Access Point - Create Wi-Fi network on ESP32

So far, we have been using an existing Wi-Fi network. However, you can create your own Wi-Fi network with the ESP32 (just don't expect it to provide internet 😉). In this exercise, we will configure the ESP32 as an access point and run the web server.

Generate project using esp-generate

We will create the project with Embassy support to take advantage of its async capabilities, making it a better fit for handling tasks that involve concurrency

To create the project, use the esp-generate command. Run the following:

esp-generate --chip esp32 wifi-ap

This will open a screen asking you to select options.

  • Select the option "Enables Wi-Fi via the esp-wifi crate. Requires alloc". It automatically selects the espa-alloc crate option also
  • Select the option "Adds embassy framework support".

Just save it by pressing "s" in the keyboard.

DATA SHOWN:
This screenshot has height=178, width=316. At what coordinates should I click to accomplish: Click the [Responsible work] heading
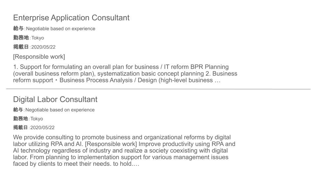pos(39,57)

PROBLEM 1:
In the ESP32 access point tutorial, which key saves the selected options?
PROBLEM 2:
Carry on the ESP32 access point tutorial from the point where it ends.

TASK ANSWER 1:
The "s" key.

TASK ANSWER 2:
Project structure

We will create two additional modules: web and wifi. These will be similar to what we implemented in the earlier sections while working on station mode. However, this time, the main difference is that we will configure the Wi-Fi to operate in Access Point mode. If you haven't completed the previous sections on Wi-Fi, it's highly recommended to finish them first.

├── build.rs
├── Cargo.toml
├── rust-toolchain.toml
├── src
│   ├── bin
│   │   └── async_main.rs
│   ├── lib.rs
│   ├── web.rs
│   └── wifi.rs

Update dependencies

We will create a simple web server, just like in the previous exercises. Therefore, we will add the same dependency as before.

picoserve crate

picoserve is a crate that provides an asynchronous HTTP server designed for bare-metal environments, heavily inspired by Axum. As you might have guessed from the name, it was first created with "Raspberry Pi Pico W" and embassy in mind. But it works fine with other embedded runtimes and hardware, including the ESP32. This crate makes our lives much easier. Without it, we would have to build the web server core from scratch, a time-consuming task that would be beyond the scope of this book.

picoserve = { version = "0.13.3", features = ["embassy"] }

Task arena size update

We will update the embassy-executor with the task-arena-size-65536 feature. For more details, refer to the Task Arena Size documentation here.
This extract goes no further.